• Exercices
**A.** Pouvez-vous recopier, dans l'article sur la visite de la ministre au CNPMEM, tout ce qui va de « Parmi les points » jusqu'à « les conséquences ! » ?
**B.** Quels sont tous les sigles composés uniquement de lettres majuscules qui figurent dans l'article sur la visite de la ministre au CNPMEM ?
**C.** Pouvez-vous poursuivre l'article sur la visite de la ministre au CNPMEM à partir de sa dernière phrase ?

• Texte à lire
····················

30/10/205 Le CNPMEM reçoit la ministre Catherine Chabaud
Une discussion sur l’avenir de la filière !
Ce matin, la ministre déléguée chargée de la Mer et de la Pêche, Catherine Chabaud, était invitée par le Comité National des Pêches Maritimes et des Élevages Marins (CNPMEM).
Bruno Margolle était présent lors de cet échange, aux côtés des membres du Bureau, pour porter la voix du terrain et partager les préoccupations de la profession.
La rencontre a été l’occasion pour les représentants de s’exprimer sans filtre sur la situation actuelle et les difficultés auxquelles la filière est confrontée.
Parmi les points évoqués :
👉 340 M€ consacrés pour la filière depuis le COVID, mais en « palliatif » et pas pour structurer !
👉 Des ports qui se « cassent la gueule ».
👉 Le fait révélateur qu’actuellement, les CRGF ne consomment pas leurs enveloppes du UMS…
👉 Risque de perte d’envie et de savoir-faire.
👉Difficulté de nos professionnels de tenir un cap ! Une PCP incapable de s’adapter (ex : thon rouge en Manche Est qu’on jette par-dessus bord, faute de quotas).
👉 Maquereau : C’est à ceux qui se sont « gavés » d’en payer les conséquences !

····················

• Listing fourni
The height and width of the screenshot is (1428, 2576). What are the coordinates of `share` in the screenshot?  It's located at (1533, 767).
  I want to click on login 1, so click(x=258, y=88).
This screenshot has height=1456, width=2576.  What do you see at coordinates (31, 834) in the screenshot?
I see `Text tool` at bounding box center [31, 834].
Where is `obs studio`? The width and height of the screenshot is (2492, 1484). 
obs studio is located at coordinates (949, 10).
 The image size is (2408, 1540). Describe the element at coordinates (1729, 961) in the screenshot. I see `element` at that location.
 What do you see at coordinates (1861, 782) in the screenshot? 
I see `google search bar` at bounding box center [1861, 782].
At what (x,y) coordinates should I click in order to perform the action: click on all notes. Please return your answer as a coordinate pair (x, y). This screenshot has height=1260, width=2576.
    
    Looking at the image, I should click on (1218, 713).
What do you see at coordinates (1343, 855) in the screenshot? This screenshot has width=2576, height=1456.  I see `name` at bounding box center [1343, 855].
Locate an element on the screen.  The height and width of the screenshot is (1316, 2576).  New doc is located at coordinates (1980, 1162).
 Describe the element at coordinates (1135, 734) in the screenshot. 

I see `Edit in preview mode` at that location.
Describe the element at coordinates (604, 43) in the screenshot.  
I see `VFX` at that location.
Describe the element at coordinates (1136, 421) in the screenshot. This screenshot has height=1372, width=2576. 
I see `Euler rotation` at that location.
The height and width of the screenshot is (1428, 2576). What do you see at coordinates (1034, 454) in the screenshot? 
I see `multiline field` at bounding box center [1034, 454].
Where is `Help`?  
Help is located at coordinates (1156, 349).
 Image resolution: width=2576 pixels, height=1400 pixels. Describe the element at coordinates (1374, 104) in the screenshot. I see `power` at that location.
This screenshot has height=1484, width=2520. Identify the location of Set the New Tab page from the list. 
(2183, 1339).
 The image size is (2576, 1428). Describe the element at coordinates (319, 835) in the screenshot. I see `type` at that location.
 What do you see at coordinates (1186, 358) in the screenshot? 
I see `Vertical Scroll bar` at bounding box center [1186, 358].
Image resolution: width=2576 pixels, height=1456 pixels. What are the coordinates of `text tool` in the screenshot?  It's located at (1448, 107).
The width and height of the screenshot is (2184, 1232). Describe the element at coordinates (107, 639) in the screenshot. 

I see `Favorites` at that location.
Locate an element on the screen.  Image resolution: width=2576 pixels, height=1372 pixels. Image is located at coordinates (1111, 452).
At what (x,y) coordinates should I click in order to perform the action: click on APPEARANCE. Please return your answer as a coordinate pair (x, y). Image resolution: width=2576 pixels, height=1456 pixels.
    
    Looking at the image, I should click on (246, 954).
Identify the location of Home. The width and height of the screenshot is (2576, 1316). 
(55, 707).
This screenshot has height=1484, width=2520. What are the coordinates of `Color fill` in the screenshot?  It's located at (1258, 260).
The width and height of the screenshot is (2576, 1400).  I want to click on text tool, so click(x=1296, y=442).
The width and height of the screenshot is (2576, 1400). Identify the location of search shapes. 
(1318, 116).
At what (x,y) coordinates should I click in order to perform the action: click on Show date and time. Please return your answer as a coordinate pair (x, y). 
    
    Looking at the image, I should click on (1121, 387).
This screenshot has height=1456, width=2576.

····················

• Réponses par exercice
**A.**
Parmi les points évoqués :
👉 340 M€ consacrés pour la filière depuis le COVID, mais en « palliatif » et pas pour structurer !
👉 Des ports qui se « cassent la gueule ».
👉 Le fait révélateur qu’actuellement, les CRGF ne consomment pas leurs enveloppes du UMS…
👉 Risque de perte d’envie et de savoir-faire.
👉Difficulté de nos professionnels de tenir un cap ! Une PCP incapable de s’adapter (ex : thon rouge en Manche Est qu’on jette par-dessus bord, faute de quotas).
👉 Maquereau : C’est à ceux qui se sont « gavés » d’en payer les conséquences !

**B.** CNPMEM, COVID, CRGF, UMS, PCP

**C.**
👉 Perte de fait de l’accès aux eaux britanniques en raison de la mise en place de mesures techniques et d’AMP, sans que l’UE ne nous défende (accès au marché ?) alors que les déplacements de flotte dans les eaux françaises sont une catastrophe !
👉 La mise à l’index du chalutage et la nécessité de travailler avec les services de l’État et l’Ifremer, sur un transipêche officiel, dans un contexte de judiciarisation, de médiatisation et de diabolisation de nos métiers.
👉 L’accroissement des importations, nécessitant que l’UE exige les mêmes règles de la part des producteurs hors UE !
👉 L’absence de bon sens qui conduit à imposer de l’adblue pour les moteurs dès 130 kW : on double le prix du moteur, qui ne fonctionne pas bien !
La ministre a assuré avoir bien entendu ces messages et indiqué préparer, avec ses équipes, les prochains rendez-vous politiques européens.